All questions as to the divine creation being both
spiritual and material are answered in this passage, for
though solar beams are not yet included in
the record of creation, still there is light. This
light is not from the sun nor from volcanic flames, but it
is the revelation of Truth and of spiritual ideas. This
also shows that there is no place where God's light is not
seen, since Truth, Life, and Love fill immensity and are
ever-present. Was not this a revelation instead of a
creation?
(Evenings and mornings)
The successive appearing of God's ideas is represented
as taking place on so many evenings and mornings, -
words which indicate, in the absence of solar
time, spiritually clearer views of Him, views
which are not implied by material darkness and dawn.

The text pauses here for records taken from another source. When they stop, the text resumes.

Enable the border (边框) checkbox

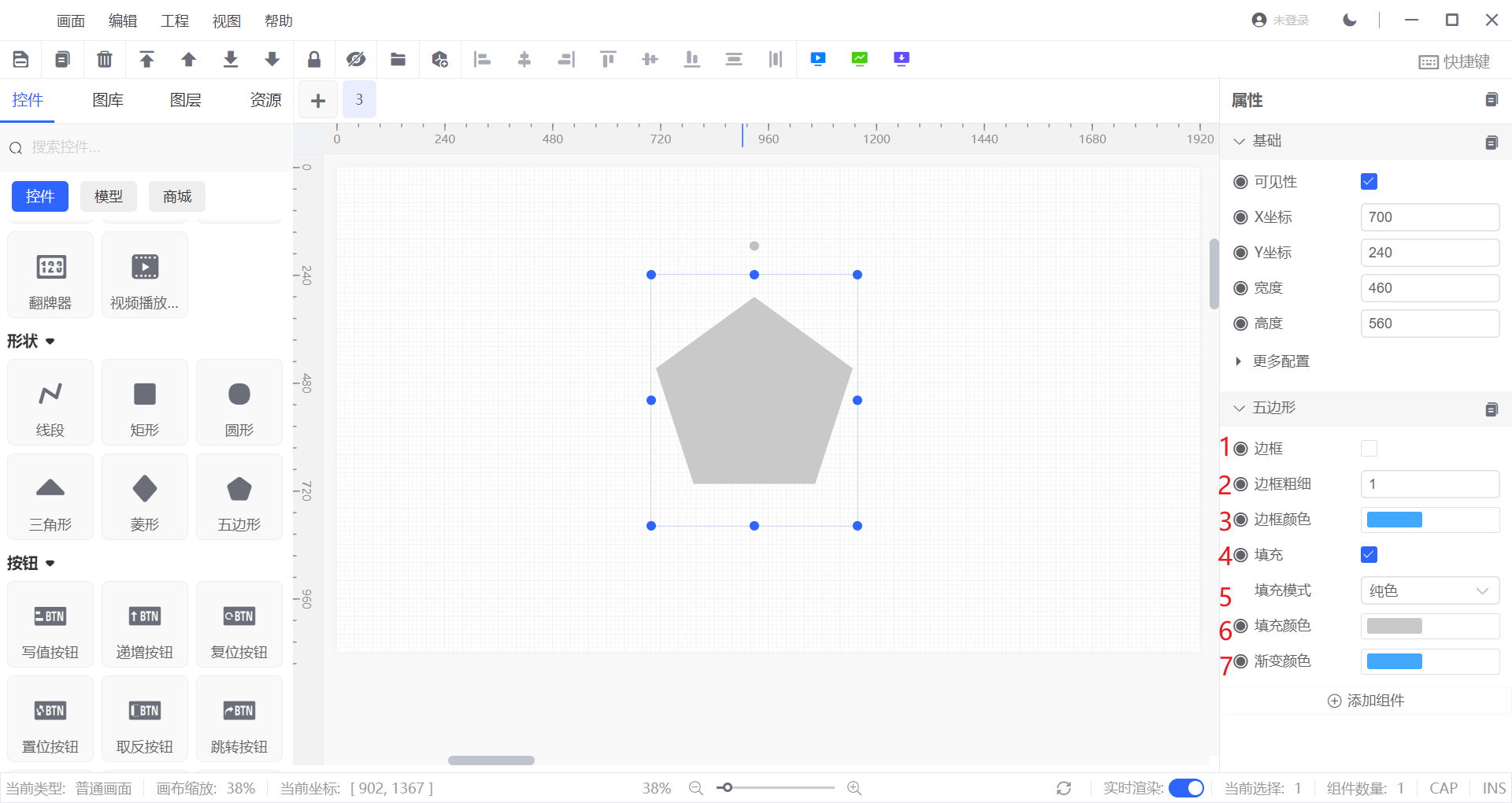pyautogui.click(x=1369, y=449)
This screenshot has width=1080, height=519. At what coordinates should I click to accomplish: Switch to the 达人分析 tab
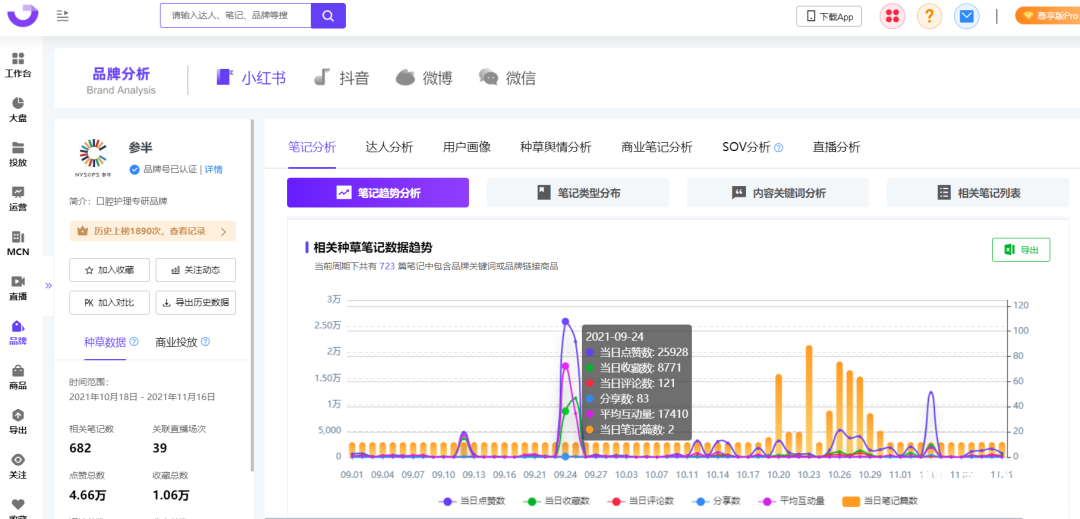pyautogui.click(x=389, y=147)
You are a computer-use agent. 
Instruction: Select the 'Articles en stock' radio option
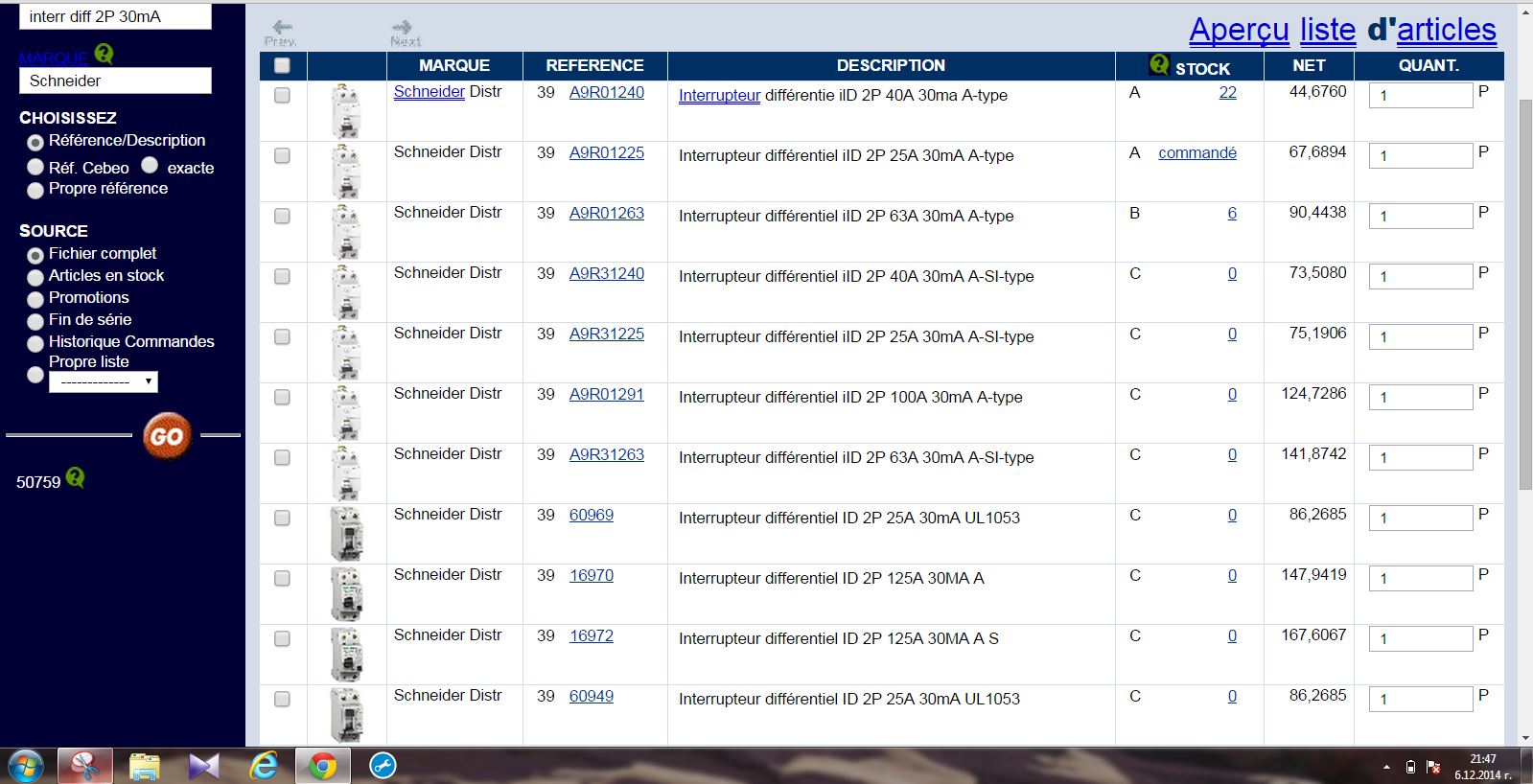pos(35,277)
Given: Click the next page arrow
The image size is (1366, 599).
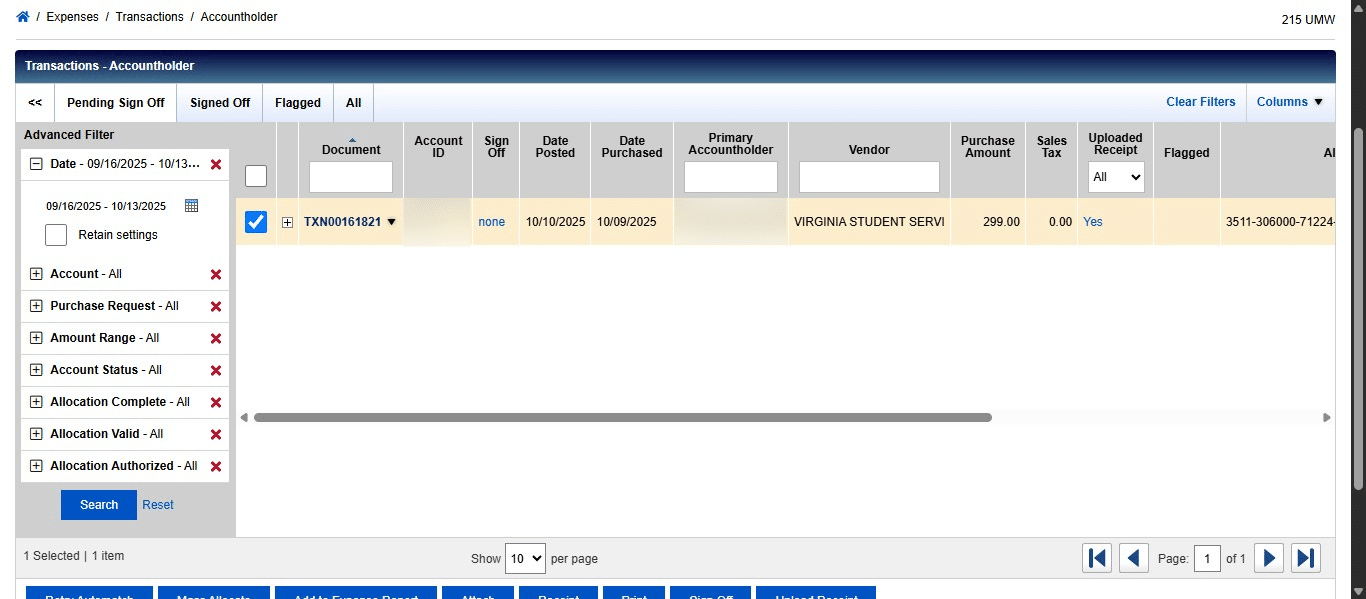Looking at the screenshot, I should coord(1268,558).
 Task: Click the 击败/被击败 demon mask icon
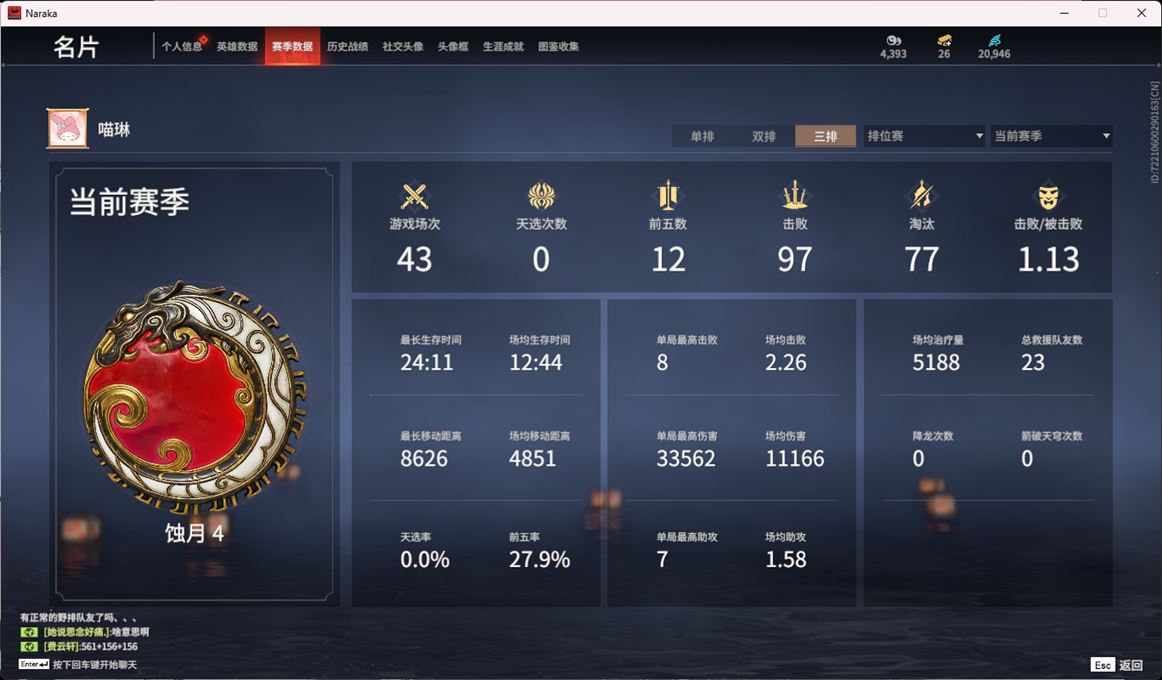click(x=1048, y=196)
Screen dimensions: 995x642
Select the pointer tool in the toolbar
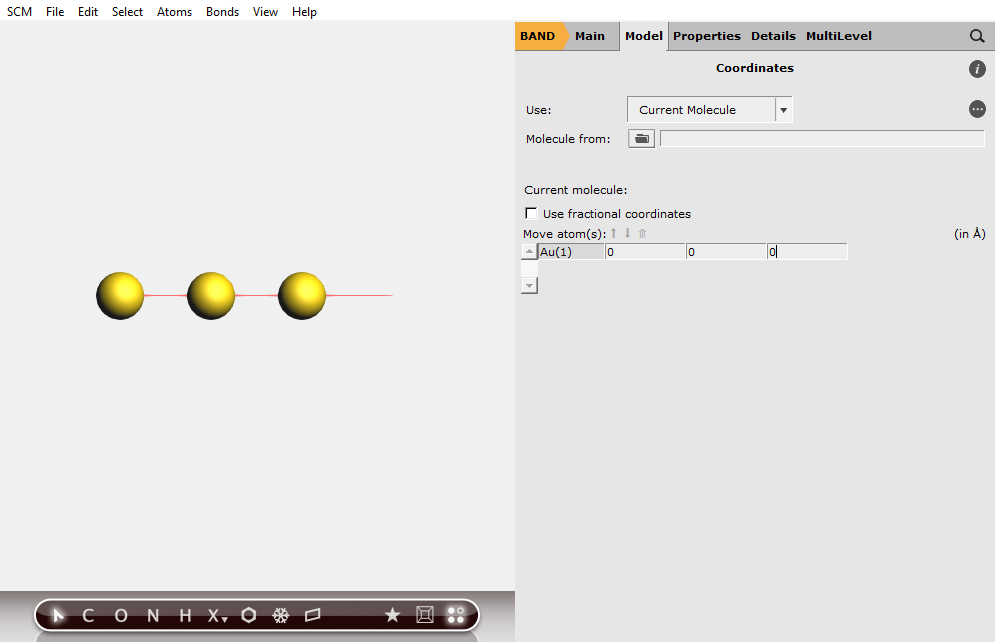coord(56,615)
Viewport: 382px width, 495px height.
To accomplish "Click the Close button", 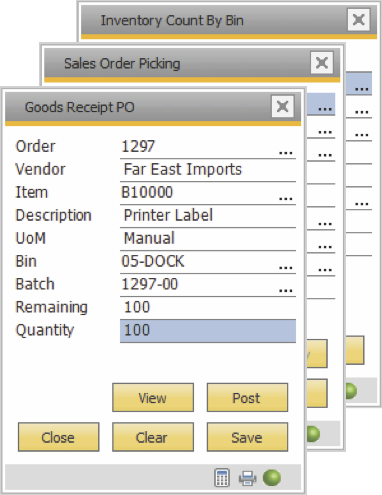I will 58,437.
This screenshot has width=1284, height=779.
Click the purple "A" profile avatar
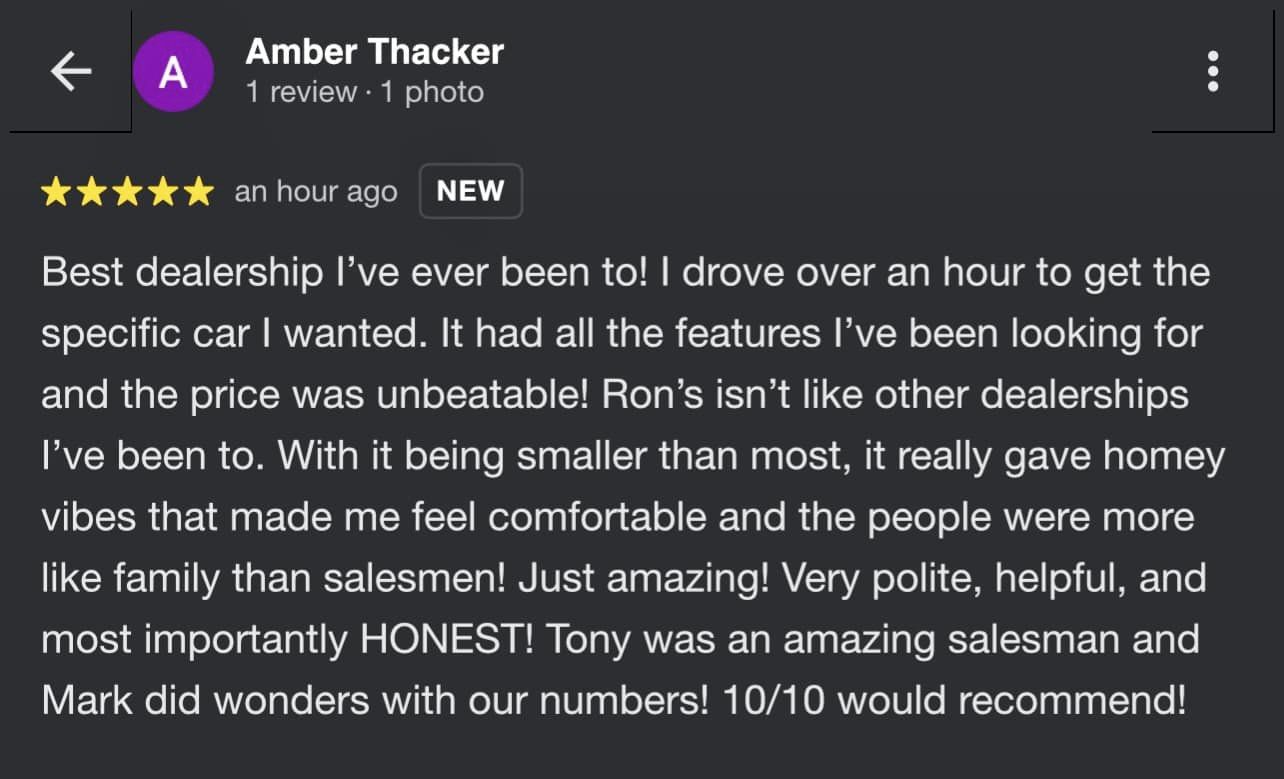(173, 72)
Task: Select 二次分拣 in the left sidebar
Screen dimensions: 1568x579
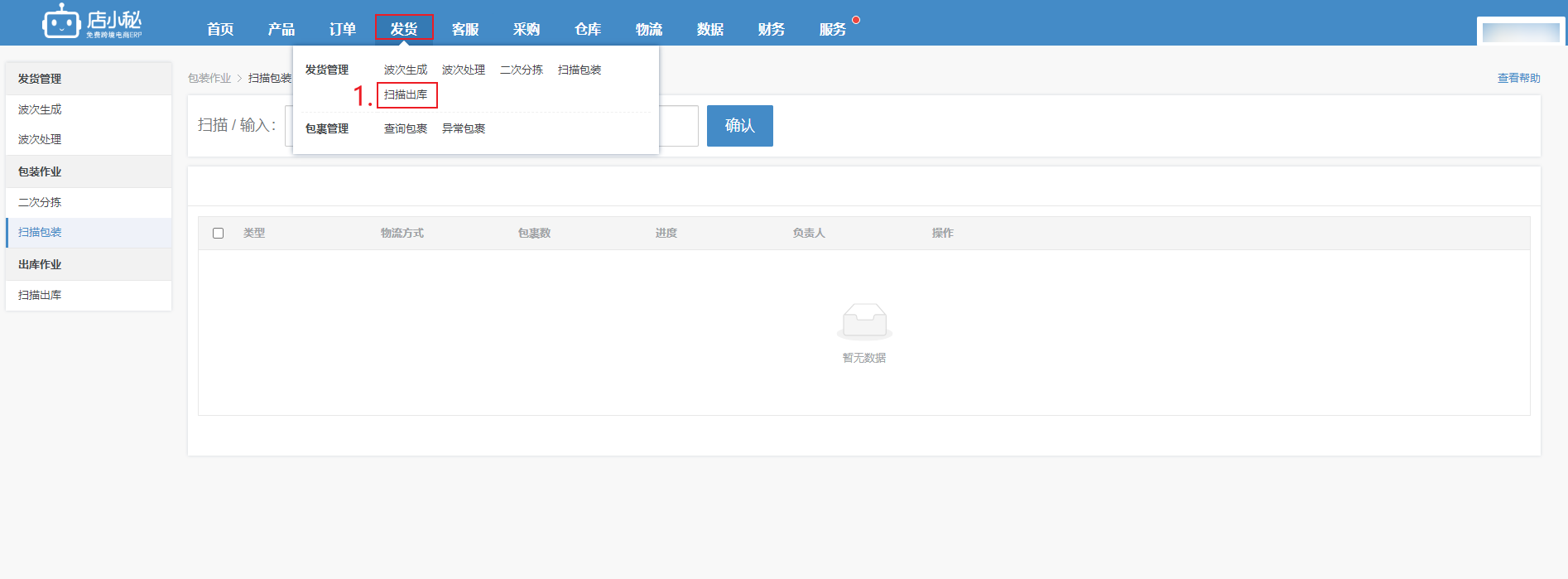Action: [40, 202]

Here we have the explanation of another passage of
Scripture, that "one day is with the Lord as a thousand
years." The rays of infinite Truth, when gathered into
the focus of ideas, bring light instantaneously, whereas
a thousand years of human doctrines, hypotheses, and
vague conjectures emit no such effulgence.
(Spirit versus darkness)
Did infinite Mind create matter, and call it light?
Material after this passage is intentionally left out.